Intanto la Turchia approfitta della contingenza per la propria neutralità attiva nel conflitto: sostegno militare a Kiev, ma nessuna azione ostile contro Mosca. E critica l’Onu. Erdogan al Diplomacy Forum non le ha mandate a dire: “Quando una delle parti in conflitto è diventata un membro permanente con diritto di veto (riferimento alla Russia, ndr), il ruolo del Consiglio di sicurezza è andato sprecato e il sistema è fallito. All’Assemblea generale delle Nazioni Unite non sono state prese misure per porre fine ai conflitti”. Parole che più che appunto alla Russia, suonano come osservazioni all’Onu da una collocazione di un’Ankara post-Nato senza uscire dalla Nato. In una fase dove cresce l’interesse a collaborare a progetti concreti e almeno. ad ampliare le relazioni con la Cina. Guarda caso come sta facendo Mosca.

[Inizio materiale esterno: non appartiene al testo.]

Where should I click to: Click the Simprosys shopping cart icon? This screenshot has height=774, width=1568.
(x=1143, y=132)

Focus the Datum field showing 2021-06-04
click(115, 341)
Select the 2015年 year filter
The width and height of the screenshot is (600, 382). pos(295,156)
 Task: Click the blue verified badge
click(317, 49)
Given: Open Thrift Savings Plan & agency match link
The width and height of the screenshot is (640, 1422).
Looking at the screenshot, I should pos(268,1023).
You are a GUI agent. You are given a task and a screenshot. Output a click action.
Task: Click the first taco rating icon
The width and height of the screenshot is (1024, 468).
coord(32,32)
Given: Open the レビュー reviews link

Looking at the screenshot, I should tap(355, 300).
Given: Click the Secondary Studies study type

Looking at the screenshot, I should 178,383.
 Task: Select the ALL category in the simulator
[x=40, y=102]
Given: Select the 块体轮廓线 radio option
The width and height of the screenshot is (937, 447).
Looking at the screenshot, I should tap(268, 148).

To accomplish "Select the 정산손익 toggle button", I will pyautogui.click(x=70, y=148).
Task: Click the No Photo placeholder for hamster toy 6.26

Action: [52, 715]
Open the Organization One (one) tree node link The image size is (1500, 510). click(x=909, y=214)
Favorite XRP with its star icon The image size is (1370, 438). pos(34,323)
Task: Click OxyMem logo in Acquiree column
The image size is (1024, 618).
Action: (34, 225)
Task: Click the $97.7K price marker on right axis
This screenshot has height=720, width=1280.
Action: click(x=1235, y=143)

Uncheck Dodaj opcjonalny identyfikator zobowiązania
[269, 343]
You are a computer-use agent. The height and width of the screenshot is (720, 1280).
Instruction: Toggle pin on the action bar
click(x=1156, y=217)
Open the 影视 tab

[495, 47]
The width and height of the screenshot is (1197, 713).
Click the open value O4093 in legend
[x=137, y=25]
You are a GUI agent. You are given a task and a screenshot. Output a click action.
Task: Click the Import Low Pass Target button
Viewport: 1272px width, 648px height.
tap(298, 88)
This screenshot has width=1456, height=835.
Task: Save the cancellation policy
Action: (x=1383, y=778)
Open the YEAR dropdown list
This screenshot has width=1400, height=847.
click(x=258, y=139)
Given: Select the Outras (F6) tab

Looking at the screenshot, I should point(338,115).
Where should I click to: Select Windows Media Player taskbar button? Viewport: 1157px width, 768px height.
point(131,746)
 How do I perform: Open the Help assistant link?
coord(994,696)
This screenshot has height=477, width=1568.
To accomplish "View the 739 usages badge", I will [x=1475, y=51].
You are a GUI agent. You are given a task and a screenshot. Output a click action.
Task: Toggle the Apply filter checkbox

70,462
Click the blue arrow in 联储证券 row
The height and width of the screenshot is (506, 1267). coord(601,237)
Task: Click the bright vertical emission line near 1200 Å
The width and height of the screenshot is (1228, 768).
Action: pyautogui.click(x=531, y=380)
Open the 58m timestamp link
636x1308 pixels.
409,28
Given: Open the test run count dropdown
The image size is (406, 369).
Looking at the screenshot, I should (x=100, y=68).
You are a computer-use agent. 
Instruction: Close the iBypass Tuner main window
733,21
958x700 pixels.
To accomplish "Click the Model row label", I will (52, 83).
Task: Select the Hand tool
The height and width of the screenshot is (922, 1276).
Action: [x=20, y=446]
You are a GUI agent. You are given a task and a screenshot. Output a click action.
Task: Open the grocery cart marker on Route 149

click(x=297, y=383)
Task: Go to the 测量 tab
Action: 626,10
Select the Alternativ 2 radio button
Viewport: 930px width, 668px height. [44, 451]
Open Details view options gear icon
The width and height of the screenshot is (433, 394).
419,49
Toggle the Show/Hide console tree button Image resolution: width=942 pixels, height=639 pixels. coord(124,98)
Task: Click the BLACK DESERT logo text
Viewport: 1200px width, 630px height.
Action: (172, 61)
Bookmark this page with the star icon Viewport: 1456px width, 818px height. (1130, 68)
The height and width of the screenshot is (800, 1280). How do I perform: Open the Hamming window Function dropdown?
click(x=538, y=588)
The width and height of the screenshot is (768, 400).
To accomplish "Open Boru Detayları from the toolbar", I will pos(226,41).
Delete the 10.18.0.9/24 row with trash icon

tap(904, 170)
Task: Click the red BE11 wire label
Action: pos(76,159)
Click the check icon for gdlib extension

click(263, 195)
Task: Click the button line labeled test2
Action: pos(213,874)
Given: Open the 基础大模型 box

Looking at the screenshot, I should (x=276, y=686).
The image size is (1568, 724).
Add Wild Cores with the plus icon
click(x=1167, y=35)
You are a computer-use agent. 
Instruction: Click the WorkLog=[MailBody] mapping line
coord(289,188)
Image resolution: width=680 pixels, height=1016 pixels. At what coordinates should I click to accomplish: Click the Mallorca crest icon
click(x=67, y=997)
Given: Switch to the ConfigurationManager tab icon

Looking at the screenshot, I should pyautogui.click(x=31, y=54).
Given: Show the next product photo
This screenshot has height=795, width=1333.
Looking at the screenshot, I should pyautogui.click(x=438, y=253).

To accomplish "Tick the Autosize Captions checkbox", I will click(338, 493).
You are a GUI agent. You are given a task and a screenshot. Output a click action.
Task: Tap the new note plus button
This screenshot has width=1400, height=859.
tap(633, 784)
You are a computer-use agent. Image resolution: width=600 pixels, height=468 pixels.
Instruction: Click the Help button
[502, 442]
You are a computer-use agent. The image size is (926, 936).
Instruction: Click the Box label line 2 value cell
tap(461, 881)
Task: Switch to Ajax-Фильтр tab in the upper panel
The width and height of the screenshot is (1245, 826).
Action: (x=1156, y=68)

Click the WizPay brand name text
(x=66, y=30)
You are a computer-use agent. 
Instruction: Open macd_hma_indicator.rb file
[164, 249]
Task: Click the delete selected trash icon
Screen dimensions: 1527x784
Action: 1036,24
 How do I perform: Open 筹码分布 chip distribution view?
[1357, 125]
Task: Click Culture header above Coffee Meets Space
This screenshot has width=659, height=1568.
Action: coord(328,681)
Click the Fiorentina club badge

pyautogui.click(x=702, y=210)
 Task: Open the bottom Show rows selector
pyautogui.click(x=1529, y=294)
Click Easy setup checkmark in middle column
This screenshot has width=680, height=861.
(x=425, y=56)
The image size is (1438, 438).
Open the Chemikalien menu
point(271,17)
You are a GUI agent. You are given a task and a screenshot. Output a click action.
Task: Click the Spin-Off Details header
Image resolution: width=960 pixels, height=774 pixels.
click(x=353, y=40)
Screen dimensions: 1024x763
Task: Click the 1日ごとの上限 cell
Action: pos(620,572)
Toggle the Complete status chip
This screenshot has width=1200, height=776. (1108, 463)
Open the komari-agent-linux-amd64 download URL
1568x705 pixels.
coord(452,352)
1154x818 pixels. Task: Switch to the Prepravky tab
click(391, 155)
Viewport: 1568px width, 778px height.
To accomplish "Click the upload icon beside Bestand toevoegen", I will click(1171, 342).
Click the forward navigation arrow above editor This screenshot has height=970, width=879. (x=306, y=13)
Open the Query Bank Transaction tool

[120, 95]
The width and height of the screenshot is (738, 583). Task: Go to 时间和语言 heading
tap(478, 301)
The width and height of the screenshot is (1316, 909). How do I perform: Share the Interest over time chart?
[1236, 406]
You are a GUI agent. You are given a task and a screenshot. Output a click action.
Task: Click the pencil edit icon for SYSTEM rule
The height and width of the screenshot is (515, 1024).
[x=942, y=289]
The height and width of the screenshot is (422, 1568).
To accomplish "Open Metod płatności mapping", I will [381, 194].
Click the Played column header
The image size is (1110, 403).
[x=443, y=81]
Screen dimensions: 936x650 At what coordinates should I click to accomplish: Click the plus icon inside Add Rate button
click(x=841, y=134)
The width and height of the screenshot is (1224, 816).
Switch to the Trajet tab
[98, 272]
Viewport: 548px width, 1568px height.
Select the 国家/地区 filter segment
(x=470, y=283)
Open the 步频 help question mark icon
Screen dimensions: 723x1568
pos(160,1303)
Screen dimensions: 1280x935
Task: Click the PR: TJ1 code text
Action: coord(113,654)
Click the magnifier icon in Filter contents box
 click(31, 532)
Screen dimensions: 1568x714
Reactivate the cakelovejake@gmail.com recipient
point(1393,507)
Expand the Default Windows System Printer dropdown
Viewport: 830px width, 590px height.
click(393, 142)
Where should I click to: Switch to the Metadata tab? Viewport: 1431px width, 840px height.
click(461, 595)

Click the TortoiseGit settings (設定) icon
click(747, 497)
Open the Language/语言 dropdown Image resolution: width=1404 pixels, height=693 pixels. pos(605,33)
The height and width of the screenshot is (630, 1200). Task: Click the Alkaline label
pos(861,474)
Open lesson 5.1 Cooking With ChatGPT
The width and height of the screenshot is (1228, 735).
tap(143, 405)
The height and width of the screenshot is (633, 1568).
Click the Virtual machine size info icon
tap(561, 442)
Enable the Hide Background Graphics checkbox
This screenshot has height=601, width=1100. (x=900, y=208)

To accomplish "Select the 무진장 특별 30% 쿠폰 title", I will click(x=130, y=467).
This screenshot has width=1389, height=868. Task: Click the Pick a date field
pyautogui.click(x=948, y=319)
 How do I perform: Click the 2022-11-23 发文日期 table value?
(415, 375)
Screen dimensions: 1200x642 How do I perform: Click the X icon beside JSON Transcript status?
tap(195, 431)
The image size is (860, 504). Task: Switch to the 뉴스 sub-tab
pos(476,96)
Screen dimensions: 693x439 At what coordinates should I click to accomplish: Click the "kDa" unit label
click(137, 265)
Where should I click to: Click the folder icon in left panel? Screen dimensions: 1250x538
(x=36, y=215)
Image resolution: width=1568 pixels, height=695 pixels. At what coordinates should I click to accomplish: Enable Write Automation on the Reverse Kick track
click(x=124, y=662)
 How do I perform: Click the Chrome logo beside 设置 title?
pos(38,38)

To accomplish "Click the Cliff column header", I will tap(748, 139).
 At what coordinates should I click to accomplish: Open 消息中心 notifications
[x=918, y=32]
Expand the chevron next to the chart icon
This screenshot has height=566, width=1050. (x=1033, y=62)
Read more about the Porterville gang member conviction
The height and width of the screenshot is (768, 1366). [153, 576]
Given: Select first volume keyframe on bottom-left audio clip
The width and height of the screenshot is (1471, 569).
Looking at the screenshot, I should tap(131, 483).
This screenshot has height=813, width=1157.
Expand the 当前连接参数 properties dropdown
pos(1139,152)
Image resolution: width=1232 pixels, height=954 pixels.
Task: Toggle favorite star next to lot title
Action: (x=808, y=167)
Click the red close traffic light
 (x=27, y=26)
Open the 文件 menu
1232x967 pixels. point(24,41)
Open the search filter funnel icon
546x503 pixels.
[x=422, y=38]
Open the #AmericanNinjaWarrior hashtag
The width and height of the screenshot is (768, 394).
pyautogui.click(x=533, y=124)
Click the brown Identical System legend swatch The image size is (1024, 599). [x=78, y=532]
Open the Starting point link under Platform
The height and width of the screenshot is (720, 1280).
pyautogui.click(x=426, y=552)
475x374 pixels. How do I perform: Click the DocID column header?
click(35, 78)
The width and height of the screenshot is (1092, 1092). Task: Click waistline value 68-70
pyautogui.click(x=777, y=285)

Stando così le cose, la considerazione immediata della Turchia è economica. La guerra tra Ucraina e Russia sarà terribile per la già fragile economia turca. Oltre agli interessi in comune con la Russia, la Turchia ha anche accordi per importare motori ucraini per alcuni dei suoi principali sistemi d’arma. Compresi i materiali per l’elicottero d’attacco T929 Atak e il drone Bayraktar. Un bel dilemma.

Al momento non dovremmo escludere passi turchi più radicali contro la Russia, ma forse non dovremmo nemmeno aspettarci nuove e più appassionate relazioni americano-turche.

“In termini di ambizioni espansionistiche, aggressività, sentimenti anti-occidentali e carattere autoritario, Erdogan non è molto diverso da Putin come leader, anche se con una capacità militare più debole. Come Putin, è ansioso di ridisegnare i suoi confini territoriali e stabilire un’ampia zona di influenza – scrive il Fikra Forum del Washington Institute –. Washington e Ankara possono avere temporaneamente posizioni congruenti su alcune questioni, anche importanti, ma le visioni e gli interessi incompatibili delle due parti, per non parlare della mancanza di fiducia reciproca, rendono improbabile un vero riavvicinamento”.